The fourth one is that you need to be ethical about it, because when carrying out an experiment, you cannot expose people to something considered unethical by them. The fifth is rethinking your leadership model as an executive, redefine what is their role in this kind of a world. An executive needs to set up a grand challenge: not just about everyone willy-nilly experimenting but to identify that one big objective that everyone is working towards. Secondly, they have to ensure that the proper resources are available. Also, the executives need to live by the same rules. In the book, I have cited the example of booking.com where a new CEO comes and says he has made a decision on how the logo should look like. Instead of simply accepting that, the team concerned says that they would run a test and let the CEO know what happens. So, the intuition of those at the top should be challenged just like every other employee.
Does continuous experiment put additional strain on day-to-day operations?
It shouldn’t be a strain because you should embed it into your operational execution.

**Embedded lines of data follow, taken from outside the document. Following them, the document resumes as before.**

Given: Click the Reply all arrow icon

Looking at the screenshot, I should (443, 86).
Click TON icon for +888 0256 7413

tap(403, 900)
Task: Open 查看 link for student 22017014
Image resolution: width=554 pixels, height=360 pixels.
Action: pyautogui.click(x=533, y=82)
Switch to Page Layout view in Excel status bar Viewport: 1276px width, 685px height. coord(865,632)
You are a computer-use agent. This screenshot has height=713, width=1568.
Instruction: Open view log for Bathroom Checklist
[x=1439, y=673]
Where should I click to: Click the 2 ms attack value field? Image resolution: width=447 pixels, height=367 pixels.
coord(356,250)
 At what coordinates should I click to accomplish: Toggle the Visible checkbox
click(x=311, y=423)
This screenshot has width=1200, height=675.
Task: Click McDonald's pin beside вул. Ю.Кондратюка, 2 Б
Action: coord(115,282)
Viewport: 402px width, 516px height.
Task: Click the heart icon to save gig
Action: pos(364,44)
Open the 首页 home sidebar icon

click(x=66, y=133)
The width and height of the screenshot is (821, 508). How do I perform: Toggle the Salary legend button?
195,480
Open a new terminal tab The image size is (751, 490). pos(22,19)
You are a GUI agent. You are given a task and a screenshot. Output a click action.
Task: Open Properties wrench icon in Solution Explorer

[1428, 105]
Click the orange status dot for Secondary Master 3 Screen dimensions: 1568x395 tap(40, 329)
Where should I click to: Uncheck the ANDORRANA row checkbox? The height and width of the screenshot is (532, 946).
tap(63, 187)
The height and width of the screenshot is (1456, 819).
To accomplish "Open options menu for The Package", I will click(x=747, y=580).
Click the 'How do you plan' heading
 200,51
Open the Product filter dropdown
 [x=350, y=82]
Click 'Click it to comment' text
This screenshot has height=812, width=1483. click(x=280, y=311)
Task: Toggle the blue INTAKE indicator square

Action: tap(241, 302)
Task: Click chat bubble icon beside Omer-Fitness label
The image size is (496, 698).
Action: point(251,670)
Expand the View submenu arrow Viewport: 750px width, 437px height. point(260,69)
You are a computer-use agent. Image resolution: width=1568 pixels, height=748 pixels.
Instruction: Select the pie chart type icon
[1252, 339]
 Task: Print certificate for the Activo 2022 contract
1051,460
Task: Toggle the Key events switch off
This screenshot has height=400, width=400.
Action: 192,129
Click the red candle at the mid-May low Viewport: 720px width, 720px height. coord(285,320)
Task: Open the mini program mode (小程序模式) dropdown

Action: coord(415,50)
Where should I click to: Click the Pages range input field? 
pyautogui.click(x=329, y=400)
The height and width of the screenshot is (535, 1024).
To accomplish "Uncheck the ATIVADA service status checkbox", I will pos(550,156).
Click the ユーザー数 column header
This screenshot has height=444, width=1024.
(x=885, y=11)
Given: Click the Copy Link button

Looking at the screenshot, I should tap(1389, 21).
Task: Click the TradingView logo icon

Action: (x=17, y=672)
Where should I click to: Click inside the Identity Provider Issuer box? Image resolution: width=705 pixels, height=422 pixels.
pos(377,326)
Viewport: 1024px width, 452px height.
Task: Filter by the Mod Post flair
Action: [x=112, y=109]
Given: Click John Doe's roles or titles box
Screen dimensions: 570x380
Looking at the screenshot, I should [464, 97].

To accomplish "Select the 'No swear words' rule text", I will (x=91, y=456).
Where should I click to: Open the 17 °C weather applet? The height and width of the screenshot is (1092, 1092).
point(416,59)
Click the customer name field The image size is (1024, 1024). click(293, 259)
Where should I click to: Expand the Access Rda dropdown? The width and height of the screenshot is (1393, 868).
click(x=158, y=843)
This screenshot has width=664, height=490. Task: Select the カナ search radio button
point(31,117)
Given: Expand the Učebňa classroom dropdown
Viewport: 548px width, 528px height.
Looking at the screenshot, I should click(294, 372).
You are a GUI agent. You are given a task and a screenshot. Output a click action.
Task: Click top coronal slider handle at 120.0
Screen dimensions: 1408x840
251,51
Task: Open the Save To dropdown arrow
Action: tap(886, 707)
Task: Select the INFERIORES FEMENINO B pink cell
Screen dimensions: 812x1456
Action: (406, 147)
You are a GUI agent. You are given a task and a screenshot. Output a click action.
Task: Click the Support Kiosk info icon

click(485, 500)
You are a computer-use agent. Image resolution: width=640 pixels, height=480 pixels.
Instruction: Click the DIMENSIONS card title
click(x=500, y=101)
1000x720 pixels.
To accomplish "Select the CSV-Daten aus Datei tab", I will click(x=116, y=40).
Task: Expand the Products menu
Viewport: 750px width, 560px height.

The professional digital companies, for example, do it every single day. So you have to ensure that experimentation is just as natural as looking at the financial numbers on a daily basis. Of course, to do that you need to put in the right infrastructure and provide people the requisite tools to bring about this behavioural change.
Will intuition and data-driven experimentation co-exist or the former will cease to matter?
Experimentation is not a substitute for intuition. What I argue is that it is a complement. When you run many experiments, you need many hypotheses. A hypothesis will come from different streams: It will come from intuition; it will come from market research. Organisations do all these and go into decision making. What I am saying is there should be an intermediate step, that you include experimentation in the middle. That will tell you whether the approach is wrong or right. Second, I realise that not every business decision can be tested before getting rolled out, say the case of a merger or an acquisition but those which can be, should be tested. I must also add that at times, even a successful experiment cannot be adopted if there is a legal or an ethical reason to not proceed with it.
How does the famed Indian jugaad compare with your theory of experimentation?
I wouldn’t say it is the same thing but there is connection for sure. When you are resource constrained, you are perhaps more willing to experiment to find alternative ways to perhaps solve the problem. Necessity is the mother of invention but you can also say that necessity is the mother of experimentation.